━━ RECORDS ━━
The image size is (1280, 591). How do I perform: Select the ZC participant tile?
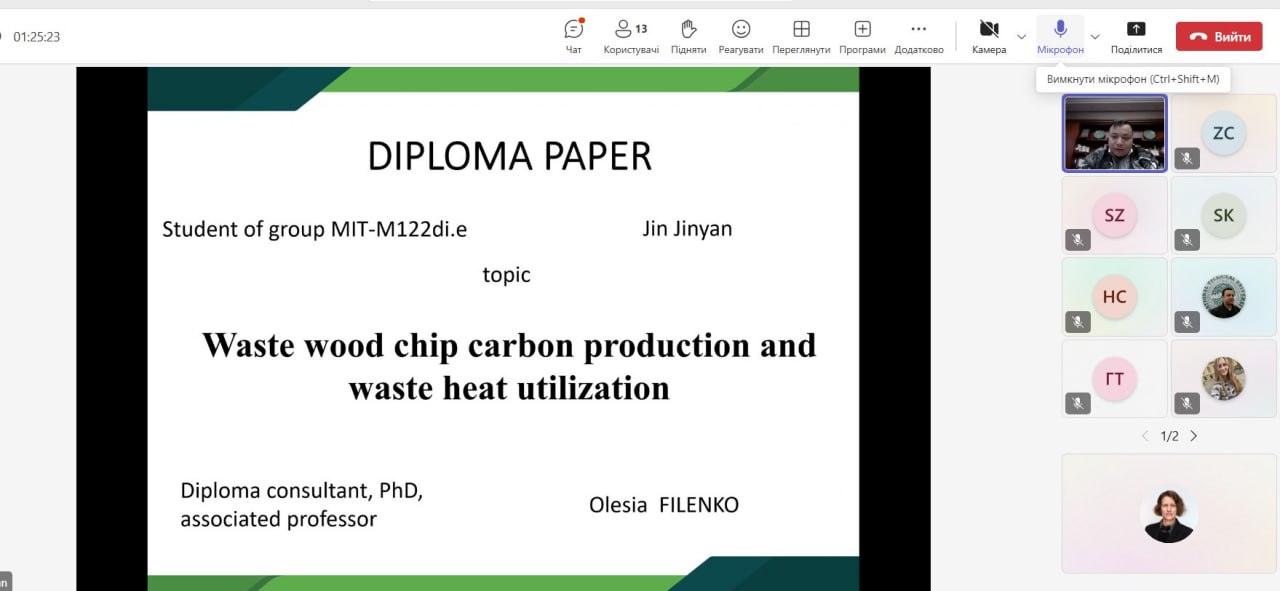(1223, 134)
━━━
━━ RECORDS ━━
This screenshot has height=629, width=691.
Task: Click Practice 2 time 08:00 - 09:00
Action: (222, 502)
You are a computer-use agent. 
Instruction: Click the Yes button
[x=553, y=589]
━━━
━━ RECORDS ━━
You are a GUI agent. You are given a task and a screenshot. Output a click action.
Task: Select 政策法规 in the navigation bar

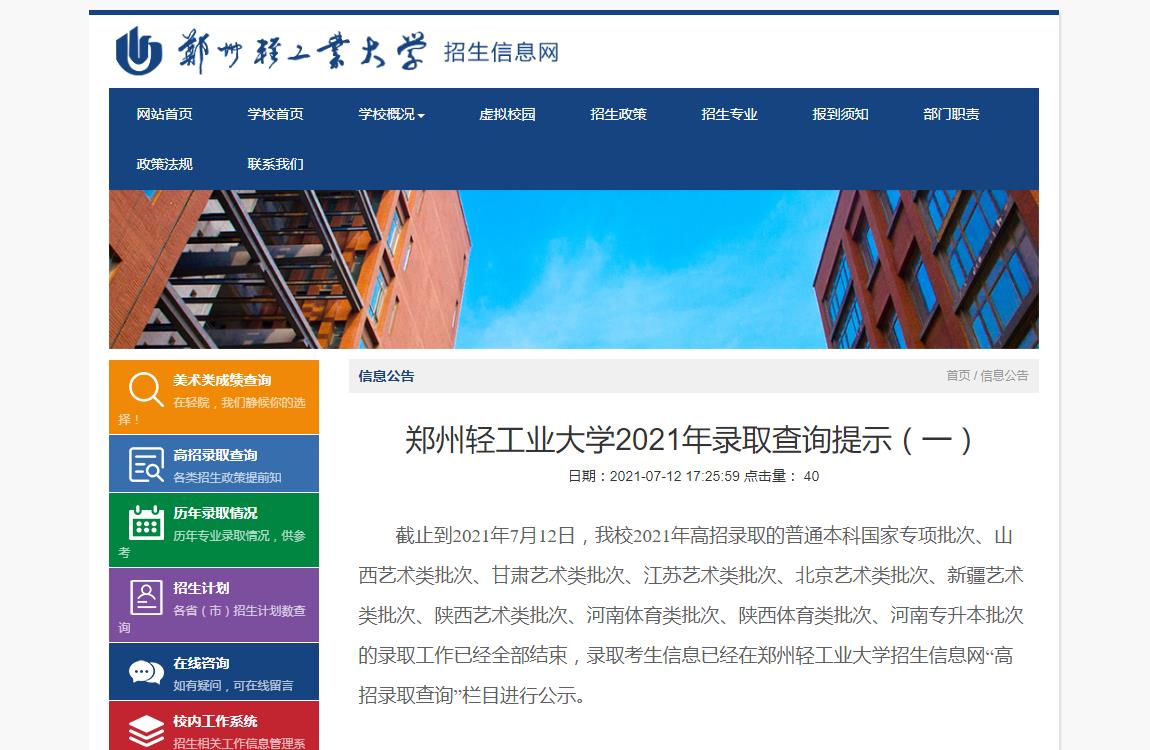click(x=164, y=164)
━━━
● TASK TO COMPLETE
Report every line from the listing above where the string "agent" can be found.

● RESPONSE BOX
You are a computer-use agent. 
You are a GUI agent. You are given a task and a screenshot. Output a click action.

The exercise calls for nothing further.